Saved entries
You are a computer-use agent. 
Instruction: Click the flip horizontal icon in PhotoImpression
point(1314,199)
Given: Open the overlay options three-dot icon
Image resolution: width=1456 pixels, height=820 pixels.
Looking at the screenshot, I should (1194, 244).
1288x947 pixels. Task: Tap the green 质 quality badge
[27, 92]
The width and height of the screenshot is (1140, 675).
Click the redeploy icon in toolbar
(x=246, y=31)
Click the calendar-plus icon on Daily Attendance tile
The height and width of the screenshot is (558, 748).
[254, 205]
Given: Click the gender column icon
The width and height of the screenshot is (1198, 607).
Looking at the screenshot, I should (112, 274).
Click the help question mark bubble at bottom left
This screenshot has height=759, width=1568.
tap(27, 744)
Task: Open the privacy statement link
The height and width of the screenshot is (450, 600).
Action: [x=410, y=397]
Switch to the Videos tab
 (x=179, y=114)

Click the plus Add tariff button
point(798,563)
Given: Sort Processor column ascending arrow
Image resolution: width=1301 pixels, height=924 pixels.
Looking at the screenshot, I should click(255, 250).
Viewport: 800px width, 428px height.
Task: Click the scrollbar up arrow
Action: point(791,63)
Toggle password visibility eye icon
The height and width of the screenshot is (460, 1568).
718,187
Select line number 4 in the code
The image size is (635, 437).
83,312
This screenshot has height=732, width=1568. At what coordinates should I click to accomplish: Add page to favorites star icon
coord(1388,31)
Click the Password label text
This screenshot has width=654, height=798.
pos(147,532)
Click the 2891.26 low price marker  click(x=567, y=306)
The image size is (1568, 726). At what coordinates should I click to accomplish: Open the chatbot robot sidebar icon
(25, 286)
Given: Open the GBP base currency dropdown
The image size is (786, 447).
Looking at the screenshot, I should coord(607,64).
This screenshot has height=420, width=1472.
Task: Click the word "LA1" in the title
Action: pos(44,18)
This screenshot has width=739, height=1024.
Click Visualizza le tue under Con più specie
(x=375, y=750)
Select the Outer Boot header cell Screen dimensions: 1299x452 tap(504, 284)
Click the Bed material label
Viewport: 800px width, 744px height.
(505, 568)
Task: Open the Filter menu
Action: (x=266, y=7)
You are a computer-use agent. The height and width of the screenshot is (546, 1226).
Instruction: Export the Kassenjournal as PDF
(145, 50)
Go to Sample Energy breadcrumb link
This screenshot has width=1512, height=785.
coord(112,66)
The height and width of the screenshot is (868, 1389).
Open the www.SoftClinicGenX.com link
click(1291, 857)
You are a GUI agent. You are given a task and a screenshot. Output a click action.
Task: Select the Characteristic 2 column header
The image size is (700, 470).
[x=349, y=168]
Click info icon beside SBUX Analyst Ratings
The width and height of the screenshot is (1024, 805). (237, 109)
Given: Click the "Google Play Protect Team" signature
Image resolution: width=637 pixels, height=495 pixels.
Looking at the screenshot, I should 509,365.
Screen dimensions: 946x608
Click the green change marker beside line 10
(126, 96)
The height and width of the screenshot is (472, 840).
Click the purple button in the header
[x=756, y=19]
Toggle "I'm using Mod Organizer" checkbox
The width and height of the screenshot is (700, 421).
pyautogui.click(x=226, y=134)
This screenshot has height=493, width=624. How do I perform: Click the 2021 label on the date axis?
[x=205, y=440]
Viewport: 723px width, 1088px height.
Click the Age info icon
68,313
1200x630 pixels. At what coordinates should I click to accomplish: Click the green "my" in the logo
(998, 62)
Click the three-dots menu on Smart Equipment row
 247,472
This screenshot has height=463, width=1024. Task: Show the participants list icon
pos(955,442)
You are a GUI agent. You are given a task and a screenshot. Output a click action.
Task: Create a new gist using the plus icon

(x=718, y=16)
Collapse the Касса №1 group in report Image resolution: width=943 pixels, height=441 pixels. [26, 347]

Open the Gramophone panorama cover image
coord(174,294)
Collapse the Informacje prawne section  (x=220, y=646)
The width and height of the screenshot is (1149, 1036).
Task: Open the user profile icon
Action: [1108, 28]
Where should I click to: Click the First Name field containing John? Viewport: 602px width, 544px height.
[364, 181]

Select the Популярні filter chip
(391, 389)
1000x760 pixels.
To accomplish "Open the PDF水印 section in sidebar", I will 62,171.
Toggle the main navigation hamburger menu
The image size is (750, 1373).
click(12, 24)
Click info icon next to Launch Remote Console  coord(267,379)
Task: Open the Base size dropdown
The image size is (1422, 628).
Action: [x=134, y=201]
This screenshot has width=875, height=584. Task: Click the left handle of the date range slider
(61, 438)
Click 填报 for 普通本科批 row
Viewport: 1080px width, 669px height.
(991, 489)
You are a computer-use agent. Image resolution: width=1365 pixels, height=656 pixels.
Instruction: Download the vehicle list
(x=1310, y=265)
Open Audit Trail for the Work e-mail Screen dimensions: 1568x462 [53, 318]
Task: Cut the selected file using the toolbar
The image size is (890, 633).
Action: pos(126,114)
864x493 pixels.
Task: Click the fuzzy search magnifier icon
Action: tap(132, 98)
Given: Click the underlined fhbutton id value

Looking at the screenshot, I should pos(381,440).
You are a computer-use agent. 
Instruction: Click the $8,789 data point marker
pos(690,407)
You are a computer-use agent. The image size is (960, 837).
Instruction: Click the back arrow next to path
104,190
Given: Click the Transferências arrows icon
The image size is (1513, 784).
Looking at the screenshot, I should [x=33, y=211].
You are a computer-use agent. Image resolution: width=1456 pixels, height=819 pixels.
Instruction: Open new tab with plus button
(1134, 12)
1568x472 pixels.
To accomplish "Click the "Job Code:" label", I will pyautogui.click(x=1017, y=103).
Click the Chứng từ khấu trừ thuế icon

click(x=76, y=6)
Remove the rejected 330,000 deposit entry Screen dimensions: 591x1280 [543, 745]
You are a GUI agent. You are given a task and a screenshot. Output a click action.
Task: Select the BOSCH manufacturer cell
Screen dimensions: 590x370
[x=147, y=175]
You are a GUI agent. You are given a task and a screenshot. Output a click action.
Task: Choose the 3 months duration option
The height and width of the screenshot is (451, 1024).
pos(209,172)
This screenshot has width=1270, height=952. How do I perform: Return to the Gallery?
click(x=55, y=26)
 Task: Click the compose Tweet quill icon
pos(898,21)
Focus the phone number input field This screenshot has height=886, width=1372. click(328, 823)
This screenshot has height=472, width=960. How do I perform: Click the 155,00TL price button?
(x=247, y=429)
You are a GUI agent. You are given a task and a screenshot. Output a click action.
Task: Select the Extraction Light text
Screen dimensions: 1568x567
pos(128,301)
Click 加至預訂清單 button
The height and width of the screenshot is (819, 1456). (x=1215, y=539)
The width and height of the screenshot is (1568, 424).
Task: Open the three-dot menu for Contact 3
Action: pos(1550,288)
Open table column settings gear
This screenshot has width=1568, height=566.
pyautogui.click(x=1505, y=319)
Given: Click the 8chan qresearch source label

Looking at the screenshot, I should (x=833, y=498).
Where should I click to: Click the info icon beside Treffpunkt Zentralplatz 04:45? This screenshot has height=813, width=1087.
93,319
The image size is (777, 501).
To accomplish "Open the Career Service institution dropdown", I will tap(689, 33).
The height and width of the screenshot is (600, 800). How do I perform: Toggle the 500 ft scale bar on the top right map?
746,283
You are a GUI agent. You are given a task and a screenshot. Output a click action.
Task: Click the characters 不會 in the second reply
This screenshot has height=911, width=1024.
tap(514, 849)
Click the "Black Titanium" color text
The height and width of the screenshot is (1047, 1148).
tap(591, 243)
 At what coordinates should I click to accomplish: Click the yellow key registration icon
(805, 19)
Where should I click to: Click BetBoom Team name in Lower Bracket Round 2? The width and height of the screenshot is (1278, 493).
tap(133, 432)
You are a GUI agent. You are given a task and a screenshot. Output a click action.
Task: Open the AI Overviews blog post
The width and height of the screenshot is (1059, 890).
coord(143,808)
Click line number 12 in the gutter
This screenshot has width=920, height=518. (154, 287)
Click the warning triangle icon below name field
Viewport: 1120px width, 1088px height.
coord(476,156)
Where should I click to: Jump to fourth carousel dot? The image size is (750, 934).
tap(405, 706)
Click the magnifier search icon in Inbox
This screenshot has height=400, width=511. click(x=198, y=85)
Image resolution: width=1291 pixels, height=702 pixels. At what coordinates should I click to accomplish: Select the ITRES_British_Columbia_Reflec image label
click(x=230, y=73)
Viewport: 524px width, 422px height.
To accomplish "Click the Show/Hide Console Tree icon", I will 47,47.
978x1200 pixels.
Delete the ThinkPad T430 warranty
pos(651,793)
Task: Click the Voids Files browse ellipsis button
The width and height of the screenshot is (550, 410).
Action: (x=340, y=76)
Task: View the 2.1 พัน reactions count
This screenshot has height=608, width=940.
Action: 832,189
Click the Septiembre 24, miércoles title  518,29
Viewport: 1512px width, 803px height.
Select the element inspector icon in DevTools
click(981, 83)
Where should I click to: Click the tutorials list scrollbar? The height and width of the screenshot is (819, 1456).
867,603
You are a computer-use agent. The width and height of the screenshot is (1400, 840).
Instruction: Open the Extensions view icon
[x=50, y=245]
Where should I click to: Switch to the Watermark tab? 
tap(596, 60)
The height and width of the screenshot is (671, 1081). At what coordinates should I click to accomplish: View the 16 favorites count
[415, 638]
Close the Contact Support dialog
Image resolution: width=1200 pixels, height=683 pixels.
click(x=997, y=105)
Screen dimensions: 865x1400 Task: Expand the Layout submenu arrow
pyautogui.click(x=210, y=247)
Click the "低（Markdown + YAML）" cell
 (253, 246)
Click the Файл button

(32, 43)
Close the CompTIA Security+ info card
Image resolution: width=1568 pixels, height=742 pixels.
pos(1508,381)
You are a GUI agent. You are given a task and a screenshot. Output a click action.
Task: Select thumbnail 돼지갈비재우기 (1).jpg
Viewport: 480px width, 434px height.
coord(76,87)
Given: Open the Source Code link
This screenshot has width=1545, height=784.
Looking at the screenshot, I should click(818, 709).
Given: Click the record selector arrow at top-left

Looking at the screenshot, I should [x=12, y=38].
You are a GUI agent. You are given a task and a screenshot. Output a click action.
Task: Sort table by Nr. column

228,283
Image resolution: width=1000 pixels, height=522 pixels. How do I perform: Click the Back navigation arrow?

▸ TASK TO CARRY OUT
Copy out the rows above word for word, starting with the line that contains "Focus the phone" and ending with the line that contains "tap(514, 849)".

▸ EXERCISE RESPONSE
Focus the phone number input field This screenshot has height=886, width=1372. click(328, 823)
This screenshot has height=472, width=960. How do I perform: Click the 155,00TL price button?
(x=247, y=429)
You are a GUI agent. You are given a task and a screenshot. Output a click action.
Task: Select the Extraction Light text
Screen dimensions: 1568x567
pos(128,301)
Click 加至預訂清單 button
The height and width of the screenshot is (819, 1456). (x=1215, y=539)
The width and height of the screenshot is (1568, 424).
Task: Open the three-dot menu for Contact 3
Action: pos(1550,288)
Open table column settings gear
This screenshot has width=1568, height=566.
pyautogui.click(x=1505, y=319)
Given: Click the 8chan qresearch source label

Looking at the screenshot, I should (x=833, y=498).
Where should I click to: Click the info icon beside Treffpunkt Zentralplatz 04:45? This screenshot has height=813, width=1087.
93,319
The image size is (777, 501).
To accomplish "Open the Career Service institution dropdown", I will tap(689, 33).
The height and width of the screenshot is (600, 800). How do I perform: Toggle the 500 ft scale bar on the top right map?
746,283
You are a GUI agent. You are given a task and a screenshot. Output a click action.
Task: Click the characters 不會 in the second reply
This screenshot has height=911, width=1024.
tap(514, 849)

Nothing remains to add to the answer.